In genere sono l`ultima cosa che scelgo, e la scelta avviene quasi sempre in fase di registrazione. Per un po` mi sono divertito a fare alcune registrazioni ambientali, specialmente in Scozia dove ho abitato per quasi due anni, e che spero di usare nel prossimo disco, se mai riuscirò a terminarlo. In genere i campioni vocali sono dati da “fulminazioni” - se si può usare questo termine un po` pretestuoso - che mi vengono in mente riascoltando i brani in fase di mixaggio e sono probabilmente legati a ricordi semi inconsci tra gli eventi associati alla scrittura della canzone, e al contenuto del campione stesso. Quindi, anche se non sono scelti del tutto consciamente, non sono nemmeno totalmente casuali. Dei campioni freudiani, o junghiani.

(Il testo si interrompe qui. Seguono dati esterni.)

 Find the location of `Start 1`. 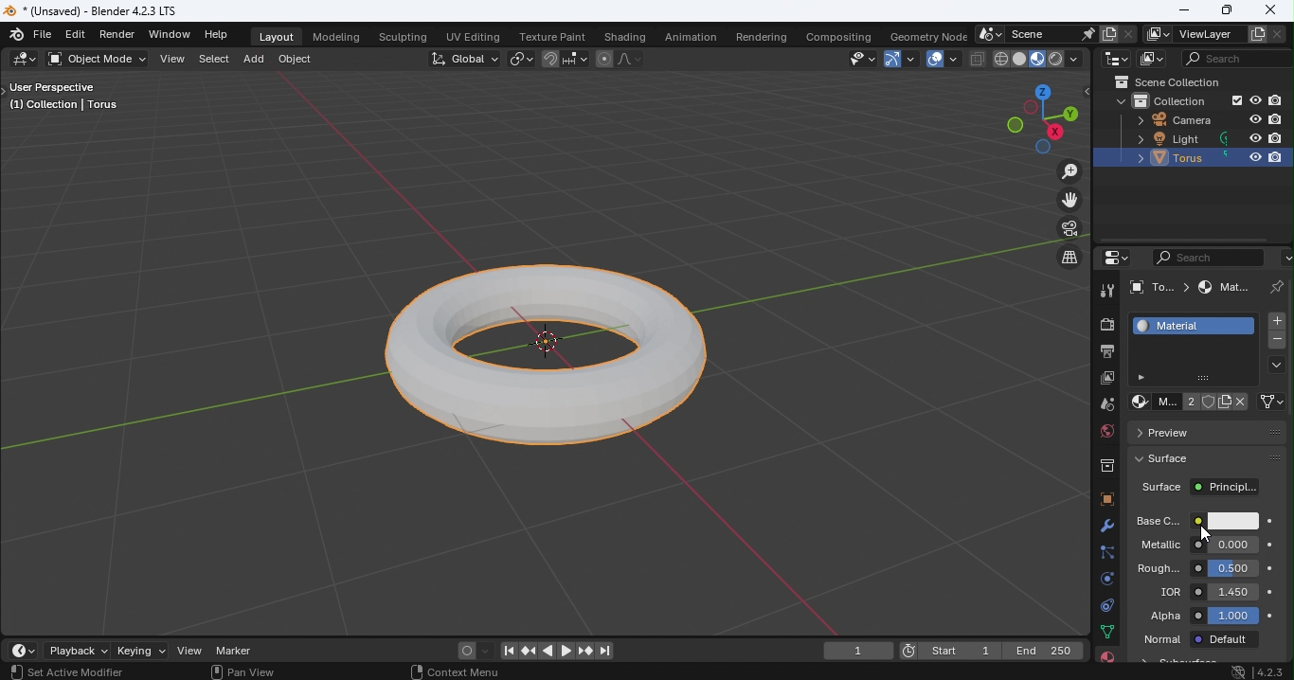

Molto è giocato poi sulle dinamiche, a fronte di strutture poco vicine alla 'canzone', mi pare. C'è una forte ricorsività delle melodie... anche questo fa un po' industrial, per le mie orecchie '80...
Sono d`accordo. L`elemento principale nei brani è la dinamica, sia nella melodia, così come nella parte rumoristica. In realtà tutti i pezzi sono molto semplici come struttura, difficilmente mi lancio al di fuori dello schema strofa-ritornello per i brani più complessi, (figuriamoci gli altri), probabilmente perchè non ne sarei nemmeno in grado. Quindi, in assenza di dinamiche il tutto diverrebbe ancora più monocorde di quel che già forse è. E` certo che l`allitterazione è un elemento centrale di molta musica industriale, così come del cosiddetto noise, e successivamente del sempre così detto post-rock, quindi tutto abbondantemente tra `80 e `90. Alla fine quello è il periodo in cui sono cresciuto e in cui ho raggiunto una certa maturità di ascolti e capacità di critica. Il fatto che abbiano lasciato un`impronta più o meno visibile in quel poco che si riesce a rielaborare personalmente è inevitabile. Per altro è un accostamento che trovo più che lusinghiero.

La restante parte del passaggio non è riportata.